#### [Exercise instructions]
Rewrite everything from the start of the entries below down to the line containing "Looking at the", inclusive, as a JSON list of strings with one string per line, leaving out blank lines.

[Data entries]
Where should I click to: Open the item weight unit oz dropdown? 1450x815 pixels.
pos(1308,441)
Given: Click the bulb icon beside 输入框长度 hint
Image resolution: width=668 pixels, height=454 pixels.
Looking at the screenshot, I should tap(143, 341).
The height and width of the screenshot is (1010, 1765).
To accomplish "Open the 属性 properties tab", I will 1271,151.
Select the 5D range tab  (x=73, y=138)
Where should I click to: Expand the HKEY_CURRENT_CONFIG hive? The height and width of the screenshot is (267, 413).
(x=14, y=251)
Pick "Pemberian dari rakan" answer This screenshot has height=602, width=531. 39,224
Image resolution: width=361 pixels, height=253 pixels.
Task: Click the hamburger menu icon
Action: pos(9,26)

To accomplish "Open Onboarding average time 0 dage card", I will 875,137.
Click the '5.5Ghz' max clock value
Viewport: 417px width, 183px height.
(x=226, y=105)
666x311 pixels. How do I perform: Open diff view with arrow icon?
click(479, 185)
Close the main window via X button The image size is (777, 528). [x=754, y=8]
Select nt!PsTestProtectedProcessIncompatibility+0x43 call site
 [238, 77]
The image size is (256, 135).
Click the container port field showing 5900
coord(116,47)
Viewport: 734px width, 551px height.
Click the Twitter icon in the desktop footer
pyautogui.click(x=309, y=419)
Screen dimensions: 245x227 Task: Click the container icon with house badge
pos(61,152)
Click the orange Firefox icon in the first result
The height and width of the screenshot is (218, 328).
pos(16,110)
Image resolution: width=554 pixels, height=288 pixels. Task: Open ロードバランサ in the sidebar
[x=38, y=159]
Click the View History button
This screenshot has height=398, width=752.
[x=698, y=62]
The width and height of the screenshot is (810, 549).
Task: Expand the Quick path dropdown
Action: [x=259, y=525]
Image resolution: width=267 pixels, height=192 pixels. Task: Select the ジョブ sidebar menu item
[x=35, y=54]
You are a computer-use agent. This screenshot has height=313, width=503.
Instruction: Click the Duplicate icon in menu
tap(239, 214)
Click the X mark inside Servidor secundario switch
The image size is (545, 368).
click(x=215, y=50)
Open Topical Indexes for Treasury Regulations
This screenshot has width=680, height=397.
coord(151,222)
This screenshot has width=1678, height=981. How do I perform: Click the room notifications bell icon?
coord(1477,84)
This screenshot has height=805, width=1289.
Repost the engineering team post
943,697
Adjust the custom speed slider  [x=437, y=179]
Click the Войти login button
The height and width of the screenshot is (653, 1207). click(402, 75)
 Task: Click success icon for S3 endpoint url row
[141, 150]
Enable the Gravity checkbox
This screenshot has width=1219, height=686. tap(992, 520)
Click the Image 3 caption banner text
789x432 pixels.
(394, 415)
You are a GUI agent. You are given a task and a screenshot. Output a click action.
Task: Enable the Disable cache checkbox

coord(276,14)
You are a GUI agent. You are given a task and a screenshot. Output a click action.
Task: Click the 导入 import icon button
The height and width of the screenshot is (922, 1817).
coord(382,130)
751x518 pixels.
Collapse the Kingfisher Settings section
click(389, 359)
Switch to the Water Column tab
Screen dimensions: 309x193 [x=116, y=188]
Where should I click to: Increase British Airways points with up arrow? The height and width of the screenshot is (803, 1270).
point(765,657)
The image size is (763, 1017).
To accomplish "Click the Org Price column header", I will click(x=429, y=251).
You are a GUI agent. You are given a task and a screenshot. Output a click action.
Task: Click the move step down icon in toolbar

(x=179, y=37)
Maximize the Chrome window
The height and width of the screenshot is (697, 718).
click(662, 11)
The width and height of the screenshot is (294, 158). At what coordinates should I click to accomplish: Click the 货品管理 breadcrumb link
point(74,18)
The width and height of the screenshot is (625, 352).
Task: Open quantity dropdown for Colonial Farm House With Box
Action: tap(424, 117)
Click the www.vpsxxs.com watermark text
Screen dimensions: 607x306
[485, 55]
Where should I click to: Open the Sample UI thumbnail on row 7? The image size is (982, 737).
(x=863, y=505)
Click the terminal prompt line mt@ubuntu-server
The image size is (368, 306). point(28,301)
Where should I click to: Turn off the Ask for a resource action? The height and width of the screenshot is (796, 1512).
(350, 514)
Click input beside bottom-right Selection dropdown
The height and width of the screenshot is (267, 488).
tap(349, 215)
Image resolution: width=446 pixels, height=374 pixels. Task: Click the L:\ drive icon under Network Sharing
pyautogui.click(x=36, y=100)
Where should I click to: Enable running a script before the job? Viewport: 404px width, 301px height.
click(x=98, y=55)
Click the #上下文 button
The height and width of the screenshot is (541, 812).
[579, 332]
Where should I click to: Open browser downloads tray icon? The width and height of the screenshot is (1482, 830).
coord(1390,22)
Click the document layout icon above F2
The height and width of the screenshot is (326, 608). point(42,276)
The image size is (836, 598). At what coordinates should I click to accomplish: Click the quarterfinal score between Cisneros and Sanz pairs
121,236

#### [Task result]
[
  "Where should I click to: Open the item weight unit oz dropdown? 1450x815 pixels.",
  "pos(1308,441)",
  "Given: Click the bulb icon beside 输入框长度 hint",
  "Image resolution: width=668 pixels, height=454 pixels.",
  "Looking at the screenshot, I should tap(143, 341)."
]